Se dijo que Peña, al oír los aldabonazos dados por Doval a la puerta, se había asomado a uno de los balcones, advirtiendo que varios guardias le apuntaban y tras comprobar la situación por otras ventanas había vuelto resignado a su habitación, pero fuese o no cierto, el caso es que allí estaba cuando fueron a buscarle.

Al llegar a la alcoba, el comandante ordenó a la muchacha que abriese la puerta y así lo hizo, pero la habitación se hallaba en tinieblas y entonces el oficial gritó desde el pasillo a quien se encontraba dentro que encendiera la luz. Peña, cuyos movimientos se adivinaban en la oscuridad, no acertaba a encontrar el interruptor, por lo que tardó en cumplir la orden algunos momentos y cuando lo hizo apareció con los brazos en alto, en medio de la habitación y en paños menores. Se le instó a vestirse rápidamente y mientras lo hacía se le oyó decir: «Ya sabía yo que quien me había de detener a mí era Doval».

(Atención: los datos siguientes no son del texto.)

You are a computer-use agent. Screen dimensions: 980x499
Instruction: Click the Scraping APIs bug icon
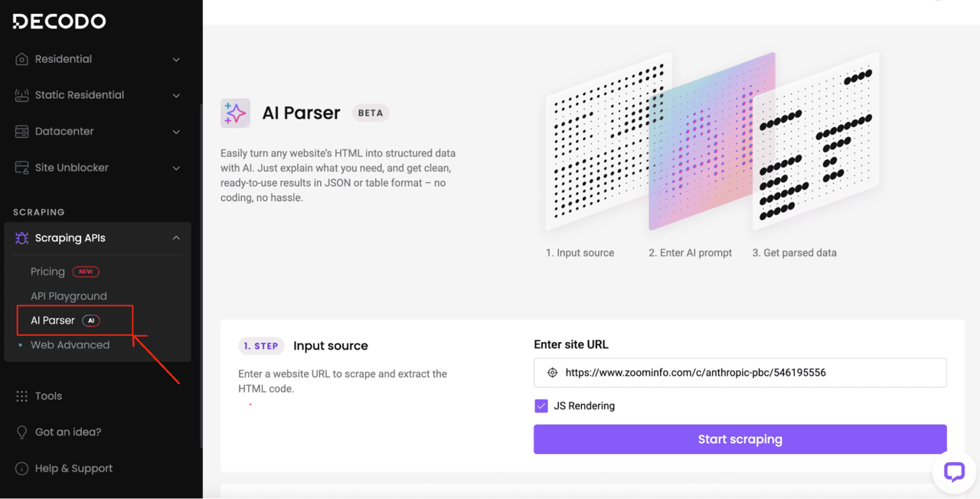(x=21, y=238)
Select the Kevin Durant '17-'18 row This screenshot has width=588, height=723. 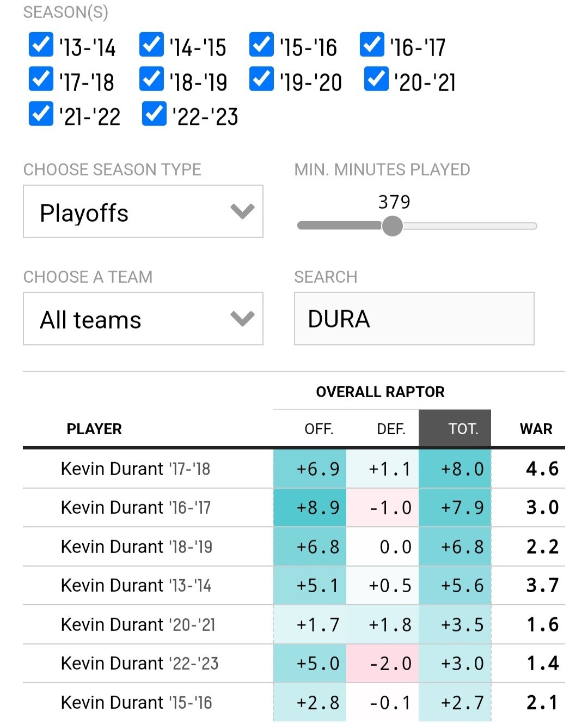pos(136,469)
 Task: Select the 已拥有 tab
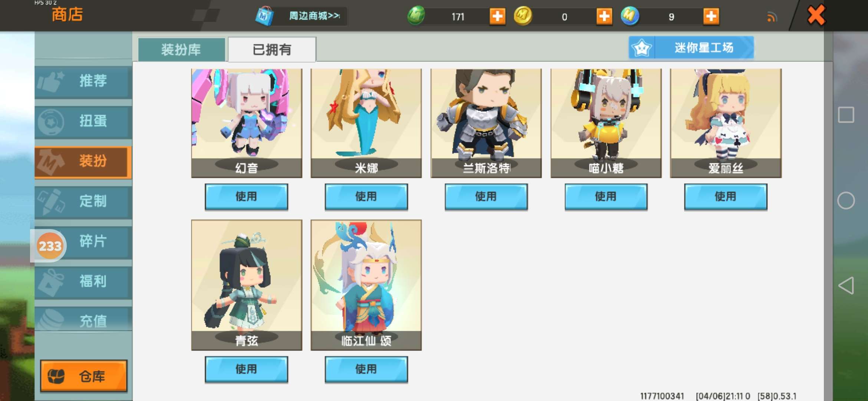(272, 49)

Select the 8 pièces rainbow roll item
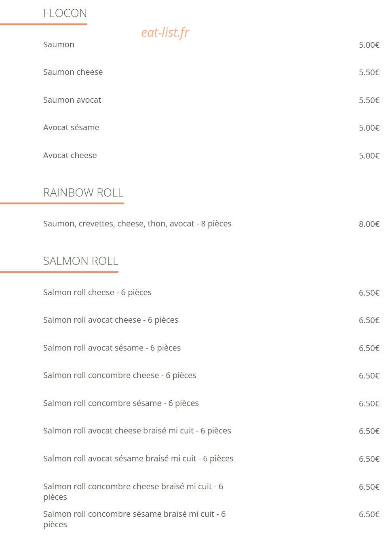pos(137,224)
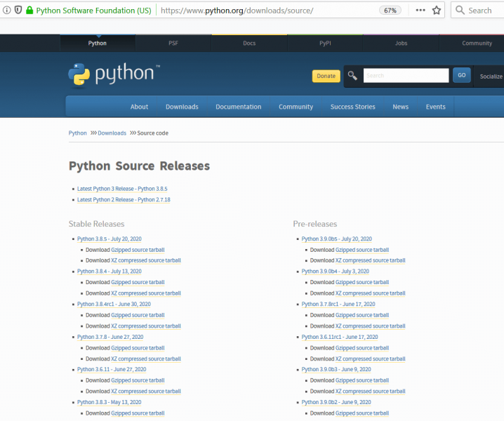The image size is (504, 421).
Task: Click the 67% zoom level indicator
Action: (x=390, y=11)
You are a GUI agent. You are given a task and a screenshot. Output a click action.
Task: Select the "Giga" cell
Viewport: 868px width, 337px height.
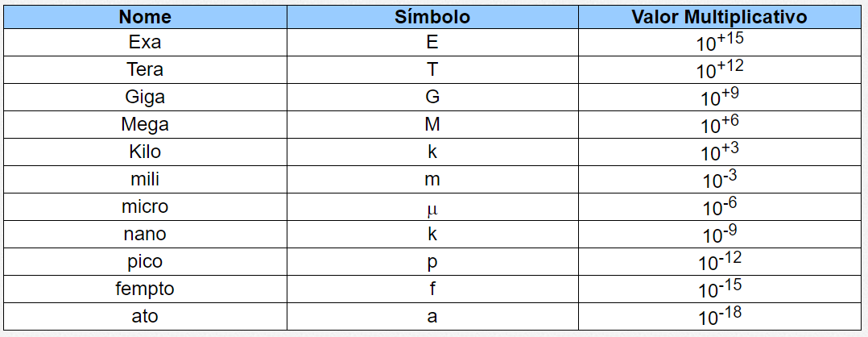[x=145, y=98]
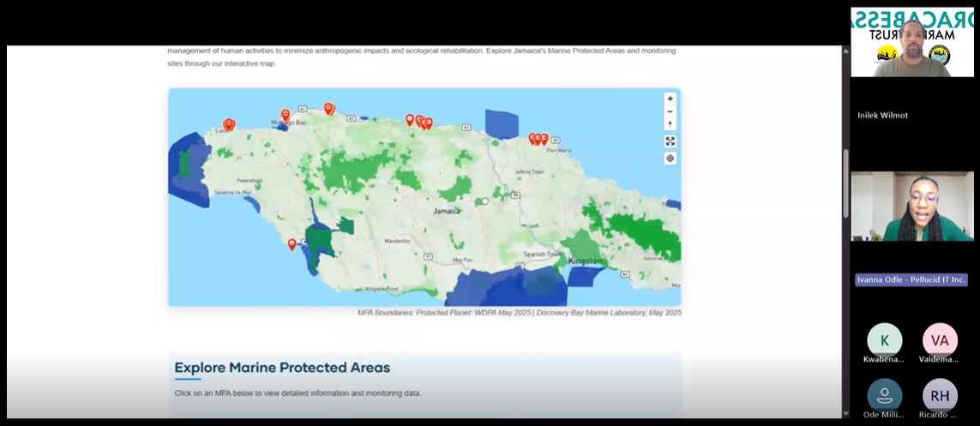980x426 pixels.
Task: Click the leftmost marker on the central north coast
Action: click(410, 120)
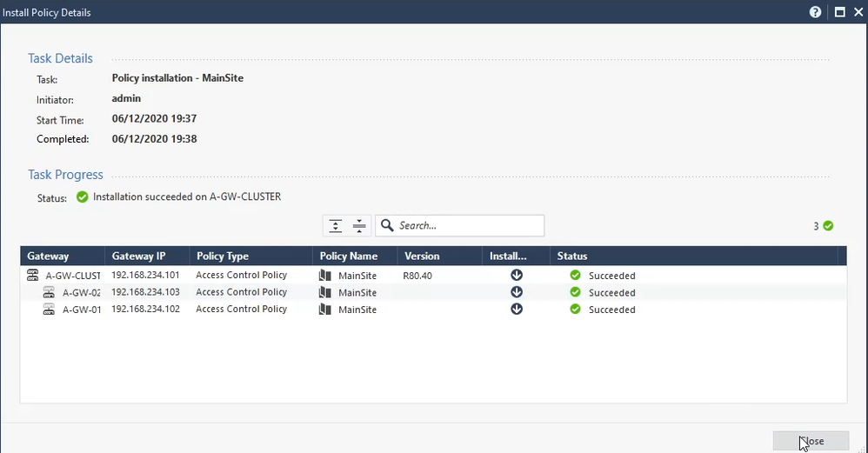Sort by the Version column header
This screenshot has width=868, height=453.
(422, 256)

El prisionero fue esposado a un oficial y, escoltado por la guardia civil, salió andando por la carretera hasta Mieres, donde se había prohibido la entrada y salida de vecinos cerrando todas las carreteras mientras duró la operación para evitar que en los demás puntos de la cuenca minera fuese conocida la detención y se registrase algún incidente.

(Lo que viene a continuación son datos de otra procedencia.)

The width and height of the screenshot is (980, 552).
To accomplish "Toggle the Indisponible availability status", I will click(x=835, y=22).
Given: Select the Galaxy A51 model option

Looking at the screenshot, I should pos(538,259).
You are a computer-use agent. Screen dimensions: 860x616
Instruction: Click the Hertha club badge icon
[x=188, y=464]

Ya fuera de Ablaña, se le subió a un automóvil que lo llevó hasta el cuartel establecido en el convento de las Madres Adoratrices de Oviedo, a donde llegó a las cinco y media de la mañana aproximadamente. Allí pidió café y agua, porque tenía mucha sed, rogó que no se le hiciese daño y solicitó que se le fuese enviado un barbero, pues tenía la barba muy crecida.

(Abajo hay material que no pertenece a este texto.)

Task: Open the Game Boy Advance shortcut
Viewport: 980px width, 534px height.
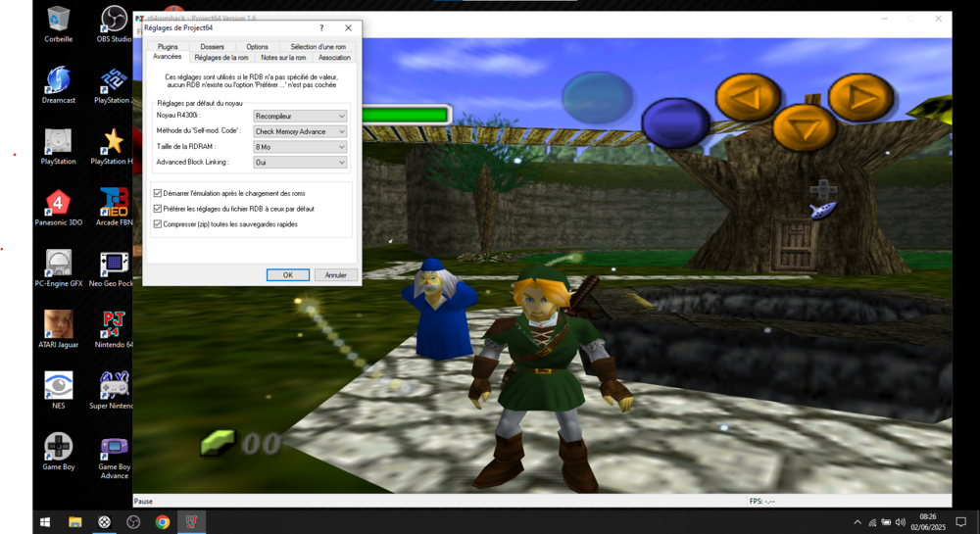Action: (114, 449)
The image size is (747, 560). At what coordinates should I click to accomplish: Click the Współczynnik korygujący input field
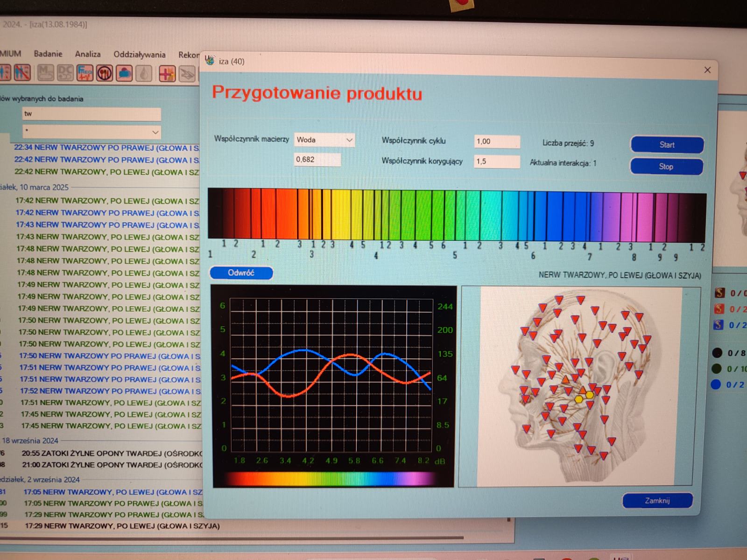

La prensa informó también de que González Peña ya tenía ultimado un plan para salir de España, para lo cual iba a ser llevado en una camioneta oculto entre unas cajas de botellas de sidra, hasta un pueblecito pesquero inmediato a Gijón, donde de madrugada se embarcaría en una barca a motor preparada al efecto, e incluso por si surgía alguna complicación, se había dispuesto otro camino alternativo por Santander.

Según las informaciones de los corresponsales, sometidas a censura previa, la noticia de la detención corrió como un reguero de pólvora por toda la villa, causando honda impresión, principalmente entre los obreros, y en los días que siguieron, desde los periódicos se fue exagerando la importancia de la acción policial publicando manifestaciones como que en todas partes había renacido la tranquilidad «pues aún se tenía el presentimiento por muchas gentes de que los hechos revolucionarios se pudieran reproducir, instigados por este alentador de masas», e incluso se llegó a afirmar que la caída del líder socialista venía a favorecer la reanudación de los trabajos en las minas, la entrega de las pistolas, fusiles, bombas y municiones que aún estaban ocultas en muchas casas e incluso la rendición de los grupos que aún sostenían la rebelión por los montes.

Mientras tanto, en el cuartel ovetense, Peña manifestaba que había leído la prensa todos los días y que no le gustaba el trato que le daban los periódicos, pues él no era todo lo que se decía y hacía la sorprendente declaración de que en el momento de ser detenido acababa de acostarse después de terminar de leer todos los libros que poseía la dueña de la casa, «libros religiosos que habían obrado en su espíritu causándole los mismos efectos que el opio» y dijo que en la celda al menos podría descansar, pues llevaba varios días de inquietud constante.

Pronto se le hicieron también las primeras preguntas sobre el paradero del dinero sacado del Banco de España durante el asalto revolucionario, pero, a juzgar por lo que llevaba en los bolsillos del pantalón que se puso apresuradamente en Ablaña, el interrogatorio prometía ser duro: una peseta y setenta y cinco céntimos.